Così sintetizzo i tuoi argomenti:
a)    mi è parso di individuare il filo conduttore del tuo discorso sulla “legalità” nel dualismo (tu la chiami distinzione, ma in più di un tuo passo mi pare contrapposizione) tra legalità e giustizia;
b)   esemplare da questo punto di vista la figura di Antigone;
c)   il criterio per misurare in concreto questa distinzione è il discernimento “paolino”;
d)   i “fari orientativi” che indichi sono:
-       la Dichiarazione universale dei diritti dell’uomo;
-       la Convenzione europea dei diritti dell’uomo;
-       la Costituzione italiana
e)    il discernimento non basta, e dopo di esso occorrono:
-       la fedeltà (id est: la legalità democratica interiorizzata)
-       la resistenza, che si differenzia dal ribellismo: i naturali riferimenti sono Gandhi e la sua disubbidienza civile, anche se citati nel capitoletto sulla “fedeltà”
-       la creatività (elaborazione di una controproposta pubblica: id est, la politica)

* _Dati registrati_:

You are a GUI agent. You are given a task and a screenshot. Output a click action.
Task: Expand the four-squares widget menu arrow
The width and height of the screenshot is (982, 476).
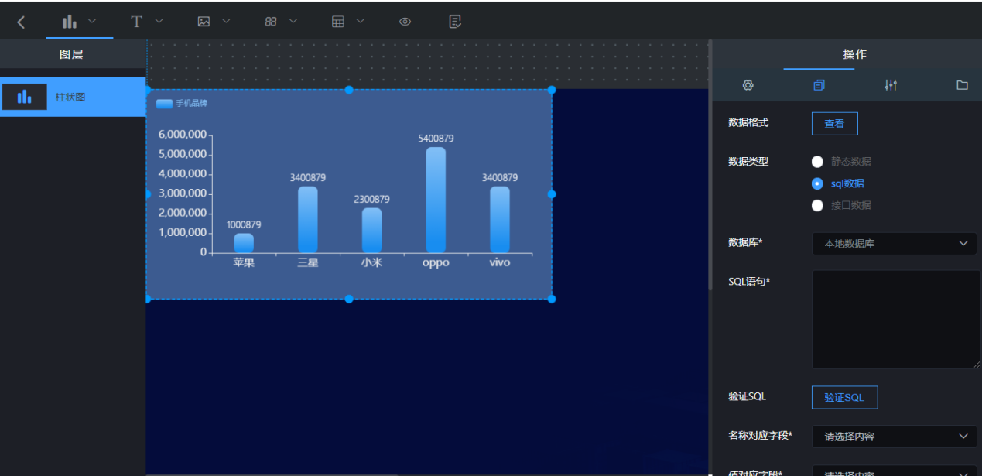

* _Esercizio breve 1_: Aggiorna il brano del testo su legalità e giustizia da "-       la resistenza, che" fino a "est, la politica)" compreso, mettendo "sovversivismo" al posto di "ribellismo".
* _Esercizio breve 2_: Nel testo su legalità e giustizia, quale figura è indicata come esemplare?
* _Esercizio breve 3_: Quali sono i "fari orientativi" elencati nel testo su legalità e giustizia?
Il materiale proviene da una fonte diversa.

* _Risposta corretta 1_:
-       la resistenza, che si differenzia dal sovversivismo: i naturali riferimenti sono Gandhi e la sua disubbidienza civile, anche se citati nel capitoletto sulla “fedeltà”
-       la creatività (elaborazione di una controproposta pubblica: id est, la politica)

* _Risposta corretta 2_: Antigone.

* _Risposta corretta 3_:
- la Dichiarazione universale dei diritti dell'uomo
- la Convenzione europea dei diritti dell'uomo
- la Costituzione italiana